- [ENTRIES SUPPLIED]:
================
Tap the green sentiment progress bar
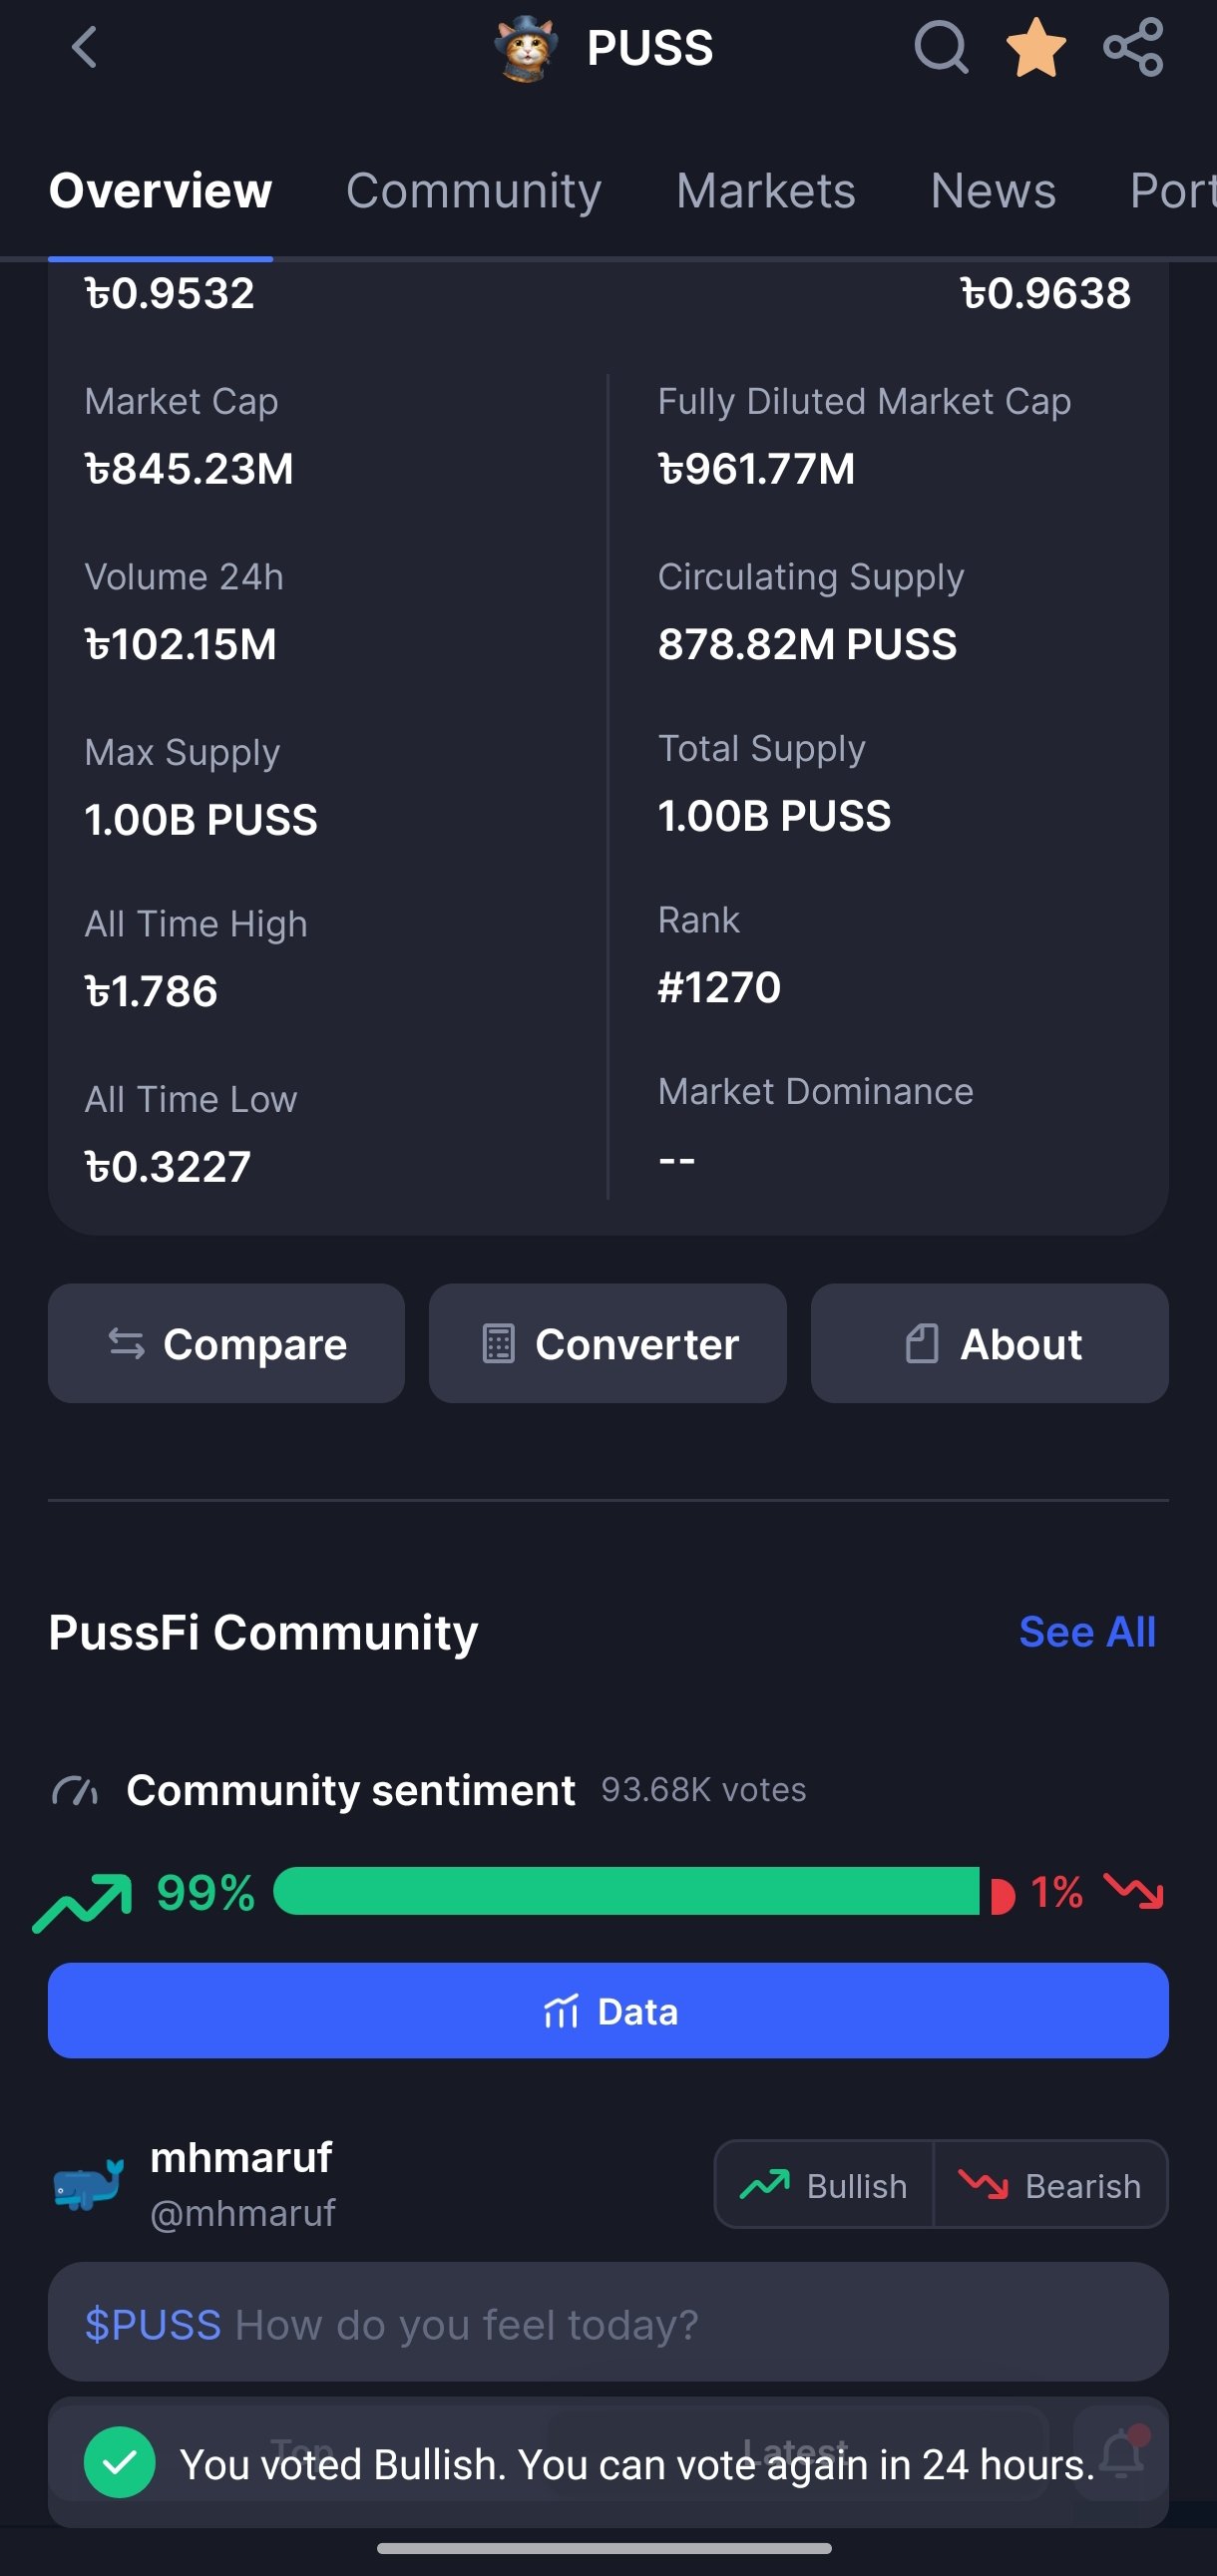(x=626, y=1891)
================
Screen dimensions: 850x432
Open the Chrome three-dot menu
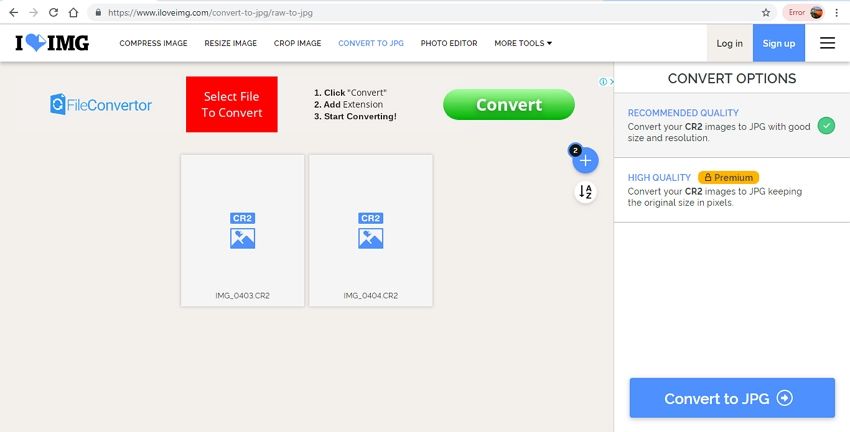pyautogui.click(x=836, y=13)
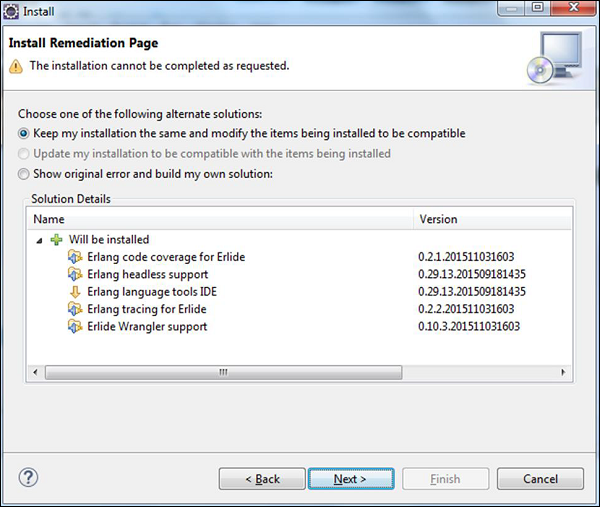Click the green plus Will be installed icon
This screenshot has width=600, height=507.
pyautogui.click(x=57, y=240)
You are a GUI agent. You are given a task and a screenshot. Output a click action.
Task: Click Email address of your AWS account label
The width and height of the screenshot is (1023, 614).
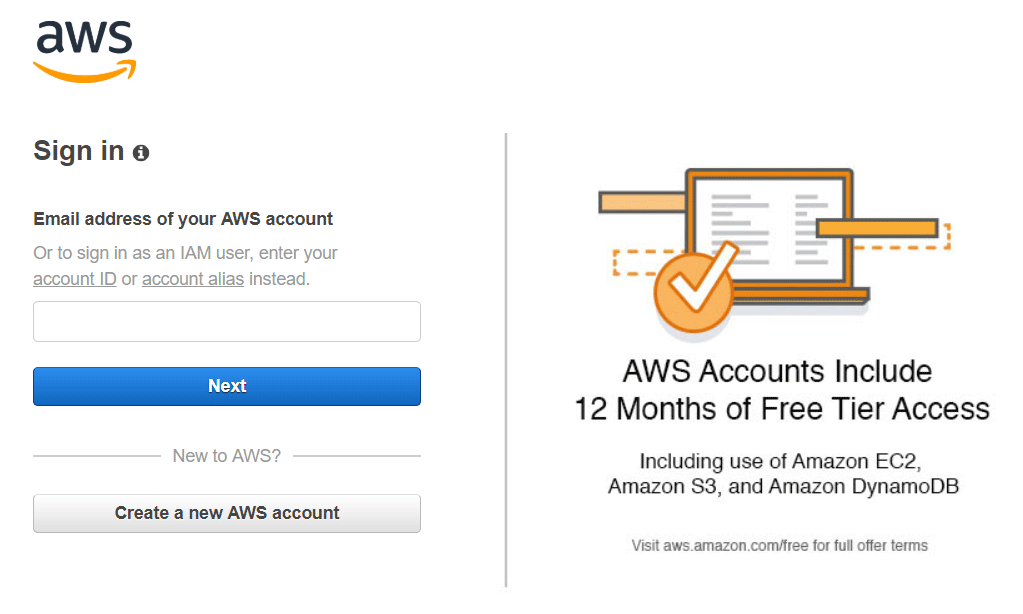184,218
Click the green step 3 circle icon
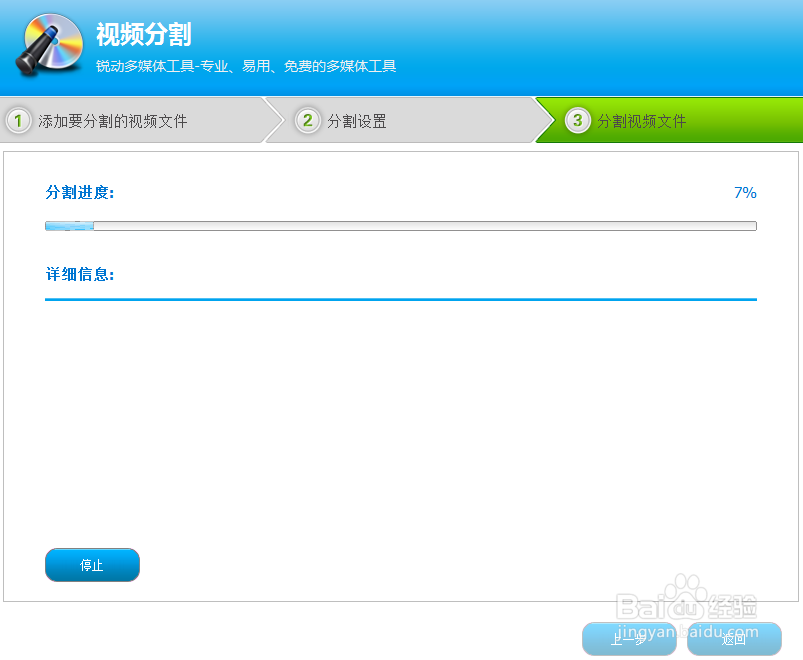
================
- [PROBLEM DESCRIPTION]:
In the listing above, find the line containing "You are a GUI" and the line containing "Click the green step 3 circle icon", then print exactly those two lines and every line between them, minus the pictures.

- [SOLUTION TO THIS EXERCISE]:
You are a GUI agent. You are given a task and a screenshot. Output a click action.
Task: Click Email address of your AWS account label
The width and height of the screenshot is (1023, 614).
184,218
Click the green step 3 circle icon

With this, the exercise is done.